# Move to Canada?



## wafu (Aug 14, 2008)

Hi I'm currently living in Spain but am toying with moving further afield, ie Canada...Vancouver possibly.

What I want to ask is how is it done...emigrate and find a job or find a job then emigrate? We would possibly like to start our own business in holiday rentals and an adventure business...

Anyone out there got any advice?
Yours hopefully


----------



## munchkin (Aug 14, 2008)

*Not Vancouver*



wafu said:


> Hi I'm currently living in Spain but am toying with moving further afield, ie Canada...Vancouver possibly.
> 
> What I want to ask is how is it done...emigrate and find a job or find a job then emigrate? We would possibly like to start our own business in holiday rentals and an adventure business...
> 
> ...


I am a Canadian in the process of moving to the US....I would not recommend moving to Vancouver.....extremely expensive to live there.....

Munchkin


----------



## Deeana (Jul 13, 2008)

Hi,
Have you thought about the Maritimes? There is a growing tourism market in Nova Scotia, New Brunswick, Prince Edward Island and Newfoundland & Labrador, and adventure holidays are on the up and up there as well.
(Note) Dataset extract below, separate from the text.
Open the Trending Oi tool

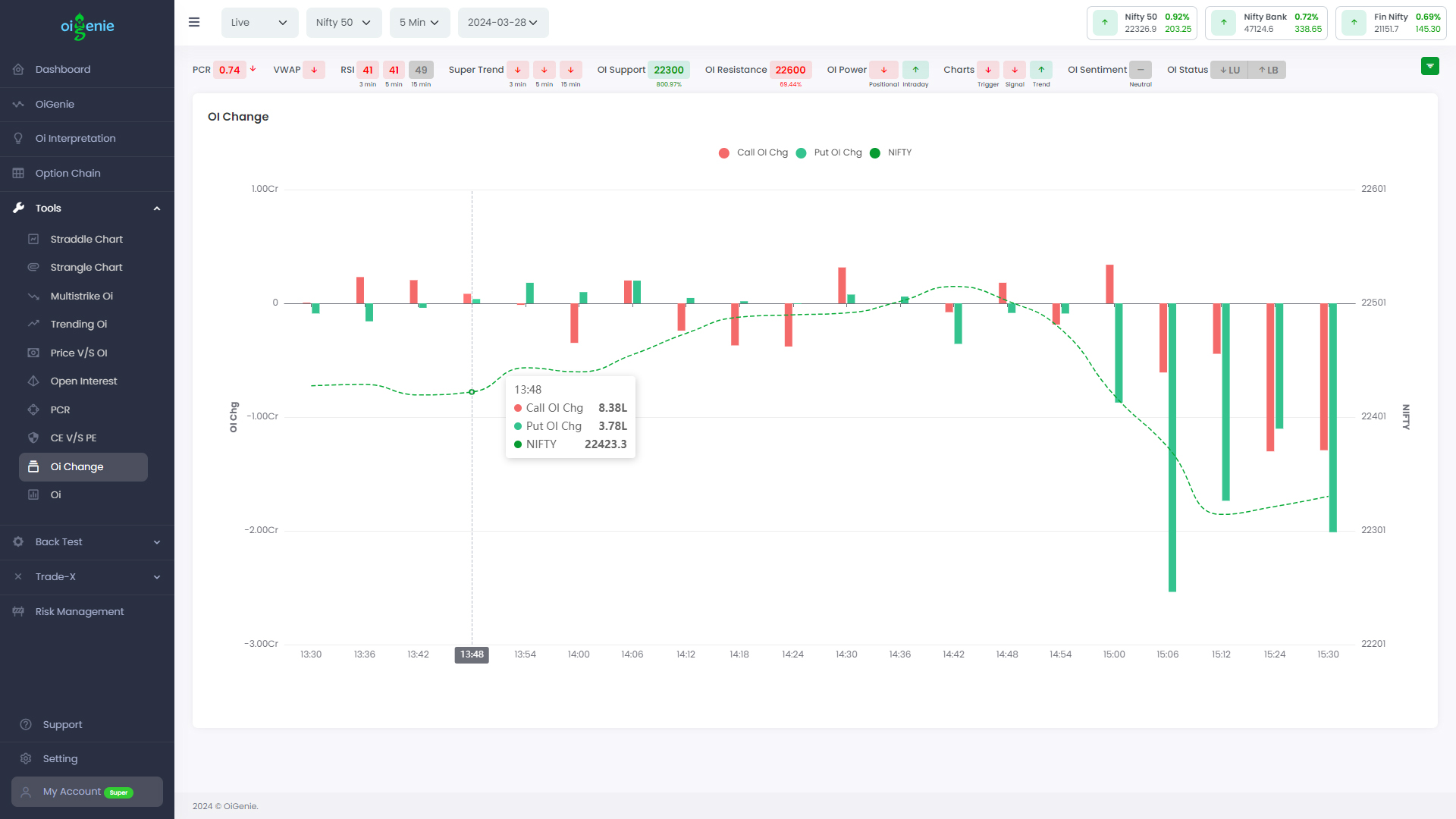point(77,324)
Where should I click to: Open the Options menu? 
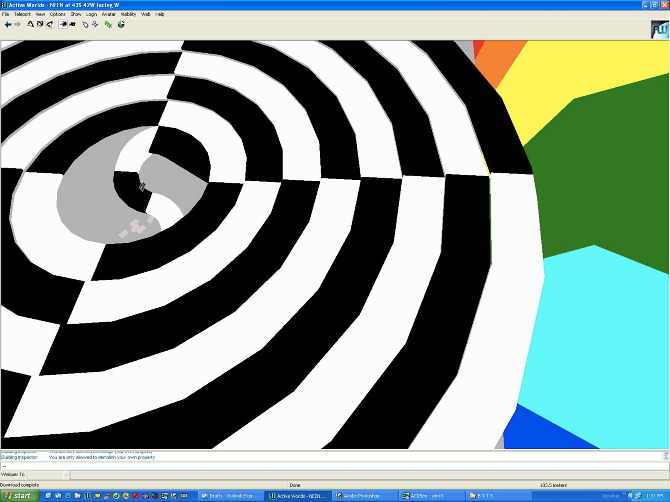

Like the previous poster I would agree that Vancouver is very expensive and hard to get started in, and the weather is terrible for holidays, very wet. However, the long cold winters of the Maritimes might put you off too. 

Quite a change from Spain, whichever province you choose!
Deeana


----------



## munchkin (Aug 14, 2008)

Nine years ago my husband and I moved to Sarnia ON. Official population 75000. It is in south western Ontario. I was moving from the Toronto area....and my husband was from the Kitchener - Waterloo area of Ontario. We had a very specific checklist of what a community/geographic area had to have. Cost of living, and weather, health care were just some of the things on our list. Are you intending to work in Canada....in what field?


----------



## wafu (Aug 14, 2008)

Thanks for all the replies...some things to think about especially the weather / cost of living. 
My areas of work are aircraft engineering 22years in UK armed forces (helicopters) degree in aeronautical engineering & management. Have spent 3 years in Spain reforming old buildings and am now a project manger for a company who carry out refits on superyachts...ps...I'm 46..could be an age problem?


----------



## Deeana (Jul 13, 2008)

With your experience and qualifications I don't think your age will be a huge problem. It might be a good first step to look at the sort of jobs which are available over there - you could try these sites:
Find jobs. Build a better career. Find your calling. Monster or 
workopolis.com - Canada's Biggest Job Site
for starters. 
Deeana



wafu said:


> Thanks for all the replies...some things to think about especially the weather / cost of living.
> My areas of work are aircraft engineering 22years in UK armed forces (helicopters) degree in aeronautical engineering & management. Have spent 3 years in Spain reforming old buildings and am now a project manger for a company who carry out refits on superyachts...ps...I'm 46..could be an age problem?


----------



## kysy (Sep 9, 2008)

Greetings to all! I have a huge desire to move to live in Calgary. At present documents already are in embassy of Canada. I would like to ask you - What oil-and-gas companies are in Calgary? Thanks.


----------